Extension Of Jobless Benefits Clears GOP Roadblock
Democrats in the Senate won an initial skirmish Monday to restore unemployment benefits to hundreds of thousands of jobless people despite Republican criticism that it would add $9 billion to the nation's debt (The Associated Press).

Unemployment Package Clears Key Vote
Senate Democrats broke a Republican filibuster of unemployment benefits on Monday evening, voting 60-34 to end debate and move toward a final vote on a package of bills that also includes health benefits and flood insurance extensions (Politico).

Four GOP Sens Help Democrats Move Unemployment Benefits
Four Republican senators gave Democrats the critical support they needed late Monday to advance a bill extending unemployment benefits (The Hill).

Washington Memo: Baffled By Health Plan? So Are Some Lawmakers
It is often said that the new health care law will affect almost every American in some way. And, perhaps fittingly if unintentionally, no one may be more affected than members of Congress themselves (The New York Times).

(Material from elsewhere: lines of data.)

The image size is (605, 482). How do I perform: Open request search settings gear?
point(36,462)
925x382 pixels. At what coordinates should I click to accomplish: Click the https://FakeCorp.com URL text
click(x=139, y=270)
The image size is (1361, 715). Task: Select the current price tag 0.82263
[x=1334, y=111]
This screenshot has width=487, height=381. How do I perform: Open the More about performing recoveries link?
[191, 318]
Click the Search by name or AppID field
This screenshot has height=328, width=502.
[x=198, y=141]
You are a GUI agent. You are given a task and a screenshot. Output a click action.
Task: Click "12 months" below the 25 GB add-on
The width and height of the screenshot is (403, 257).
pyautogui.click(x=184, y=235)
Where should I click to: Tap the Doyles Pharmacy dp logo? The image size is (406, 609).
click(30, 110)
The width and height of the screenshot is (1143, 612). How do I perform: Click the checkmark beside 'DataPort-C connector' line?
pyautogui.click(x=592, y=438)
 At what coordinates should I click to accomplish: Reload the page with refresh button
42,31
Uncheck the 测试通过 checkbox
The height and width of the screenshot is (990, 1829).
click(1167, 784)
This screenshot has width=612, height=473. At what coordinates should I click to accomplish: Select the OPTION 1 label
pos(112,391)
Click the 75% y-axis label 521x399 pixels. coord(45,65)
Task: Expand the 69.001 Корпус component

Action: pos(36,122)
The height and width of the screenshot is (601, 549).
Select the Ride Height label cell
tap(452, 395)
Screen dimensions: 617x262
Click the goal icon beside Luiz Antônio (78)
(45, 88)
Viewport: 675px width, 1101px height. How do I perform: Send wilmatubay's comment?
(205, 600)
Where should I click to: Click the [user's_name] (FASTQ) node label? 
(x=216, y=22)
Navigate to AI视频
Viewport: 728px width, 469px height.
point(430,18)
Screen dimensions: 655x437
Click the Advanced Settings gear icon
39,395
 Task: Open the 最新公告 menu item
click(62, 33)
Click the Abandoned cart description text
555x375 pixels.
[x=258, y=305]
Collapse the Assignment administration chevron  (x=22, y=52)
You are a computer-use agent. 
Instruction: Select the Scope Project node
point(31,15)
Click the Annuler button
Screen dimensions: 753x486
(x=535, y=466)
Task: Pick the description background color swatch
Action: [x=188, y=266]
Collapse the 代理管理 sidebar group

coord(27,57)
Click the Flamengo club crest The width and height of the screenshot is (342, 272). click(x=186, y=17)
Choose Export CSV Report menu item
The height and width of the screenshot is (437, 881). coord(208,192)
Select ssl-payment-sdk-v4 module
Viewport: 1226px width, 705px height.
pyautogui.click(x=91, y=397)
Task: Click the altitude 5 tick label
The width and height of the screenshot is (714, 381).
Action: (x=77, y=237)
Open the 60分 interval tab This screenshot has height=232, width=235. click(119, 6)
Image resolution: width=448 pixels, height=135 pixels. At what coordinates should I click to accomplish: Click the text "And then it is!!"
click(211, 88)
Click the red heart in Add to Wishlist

Boehner: Repealing Healthcare Law Republicans' 'No. 1 Priority' In 2010
Repealing healthcare reform will be Republicans' "No. 1 priority," their House leader said Monday (The Hill).

Could Health Overhaul Incentives Hurt Some?
The new health care law promises to extend coverage to millions of Americans and to cut costs by cultivating healthy habits and preventive care. But could its emphasis on wellness undermine one of its central achievements: putting an end to the practice of charging sick people more for health insurance? (The New York Times).

Healthcare Overhaul Won't Sop Premium Increases
Public outrage over double-digit rate hikes for health insurance may have helped push President Obama's healthcare overhaul across the finish line, but the new law does not give regulators the power to block similar increases in the future (Los Angeles Times).

Medical Schools Can't Keep Up
The new federal health-care law has raised the stakes for hospitals and schools already scrambling to train more doctors (The Wall Street Journal).

Healthcare Reform 'Baton' Passes To States
Now that the U.S. healthcare reform plan is law, the federal government is turning to states to institute key components -- some of which have never existed before -- and do so in a tight timeframe (Reuters/The Washington Post).

States Fret Over Health Insurance Scams
Bogus health plans that advertise comprehensive coverage at bargain prices are on the rise, luring desperate consumers to pay for policies that won't cover their medical bills, state insurance commissioners say (USA Today).

Judge Blocks Insurers On Rates
A Suffolk Superior Court judge yesterday denied a request that would have let six Massachusetts health insurers go forward with double-digit rate hikes for tens of thousands of small businesses and individuals, setting up a protracted battle that could become a test of government's role in controlling health care costs (The Boston Globe).

Massachusetts: Setback For Health Insurers
Gov. Deval L. Patrick won the first round Monday in a legal dispute with health insurers over the state's recent rejection of rate increases requested by the companies (The New York Times).

Massachusetts Court Rejects Health Insurers' Bid To Raise Premiums
A Massachusetts court Monday ruled against health insurance providers seeking to raise their premiums 8 to 32 percent in a closely watched case (The Christian Science Monitor).

Ga. To Skip Premium Help Under New Law
Georgia's insurance commissioner will keep the state out of the first phase of a new federal health care law that would offer subsidized premiums to people with health problems (The Associated Press).